(Document text Opens)

More data coming tomorrow. (I have slabinfo data, but I'm not really sure how to interpret it.)
What's the GPFS pagepool size on the nodes?
On the cluster where the TADbit cases have been seen (Owens), it's 1.5 GB out of total physical memory of 128GB. On the cluster where the Trinity case was observed (Pitzer), it's 3 GB out of total physical memory of 192 GB.
Okay - so that's not huge and wouldn't have a material impact here.
If you set the cgroups memory limit << RAM (e.g. 96GB) do you observe proper execution or functional cgroup OOM kills?
No. That's actually how we found this issue in the first place -- one of these TADbit Python jobs asked for nodes=1:ppn=24,mem=64gb and ended up ~12GB into swap with ~60GB of memory free on the node. It turned out that that particular case actually needed a memory limit more like 70GB to keep from swapping. With the second TADbit Python case that I've been using today (the one that actually needs 132GB total), if I run it asking for nodes=1:ppn=28,mem=64gb (i.e. about half of physical memory, much less than it needs), it will go 48GB into swap in a couple minutes while there's >100GB of memory free.

(Document text Closes)
(Given records Opens)

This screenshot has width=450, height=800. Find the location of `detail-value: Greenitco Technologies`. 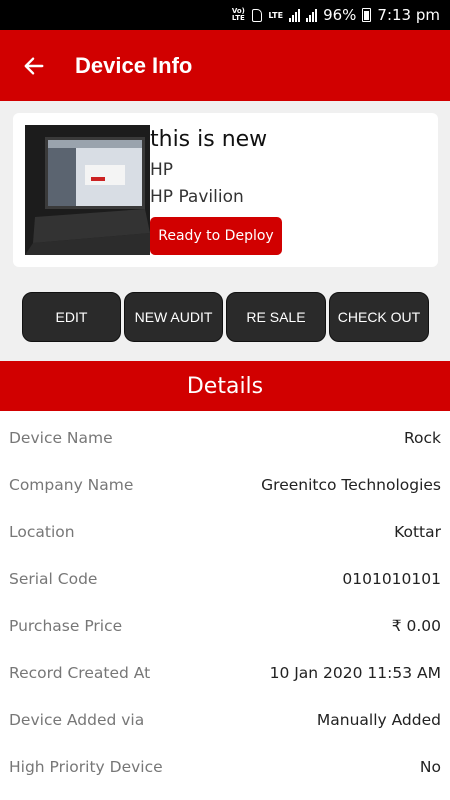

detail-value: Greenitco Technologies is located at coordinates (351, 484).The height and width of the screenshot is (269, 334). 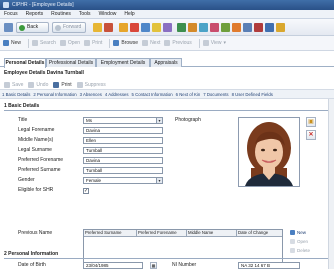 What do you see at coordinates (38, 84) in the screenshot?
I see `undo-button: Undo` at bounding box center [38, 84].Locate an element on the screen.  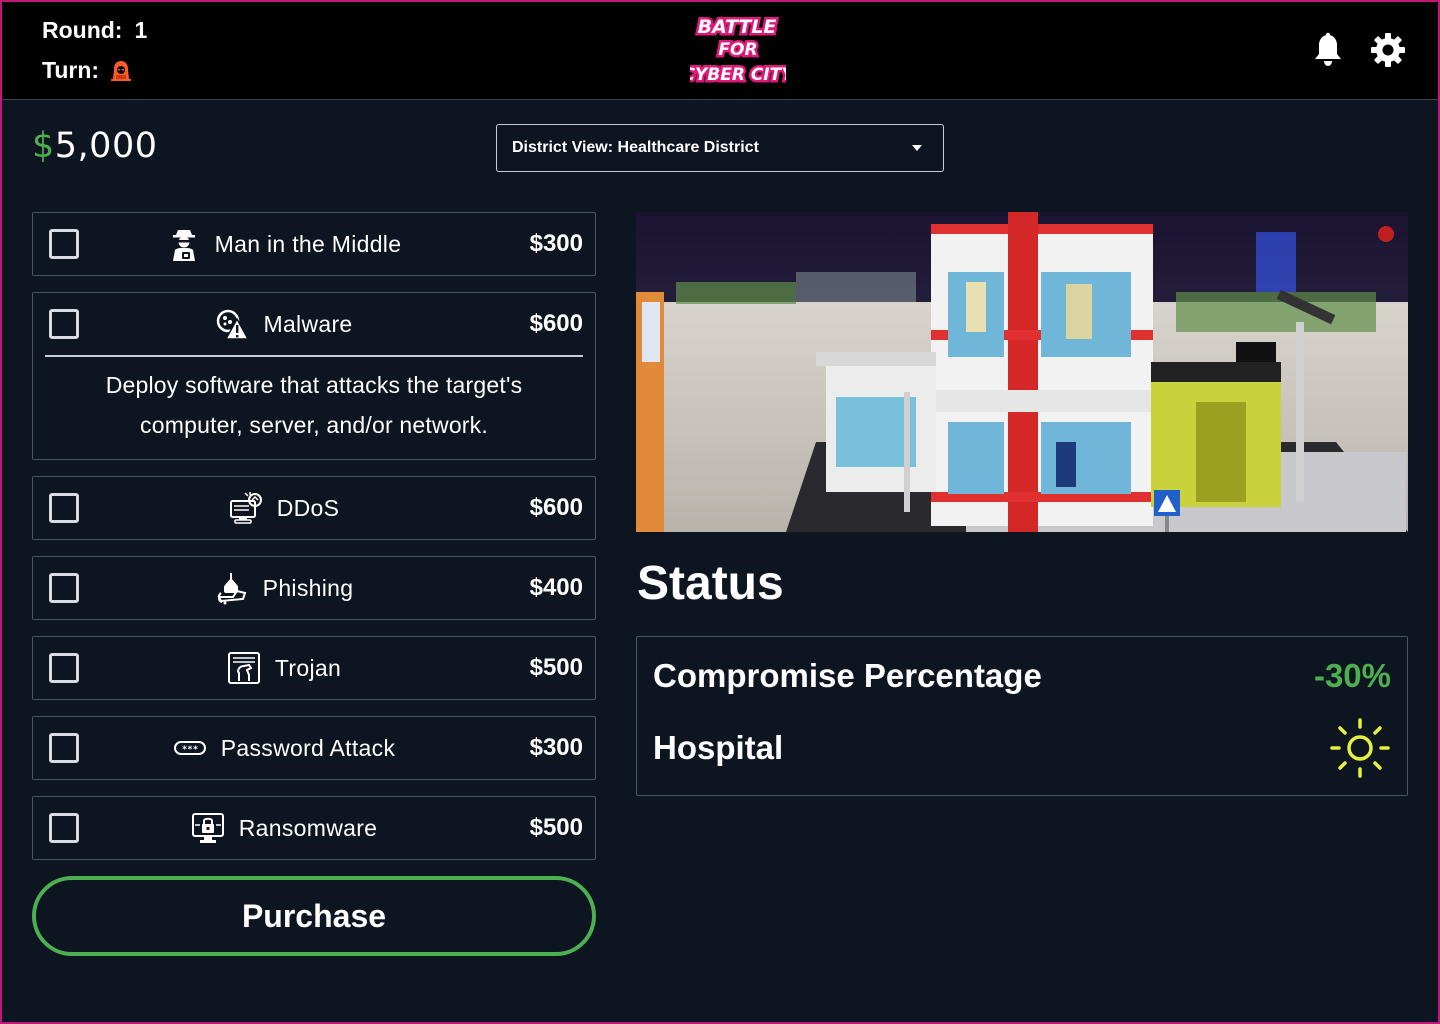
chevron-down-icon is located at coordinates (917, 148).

(Given records Closes)

Problem to solve
From the forum thread on GPFS and cgroups memory limits above, list every memory size given in the passage that begins "On the cluster where the TADbit cases have been seen".

Problem solution
- 1.5 GB
- 128GB
- 3 GB
- 192 GB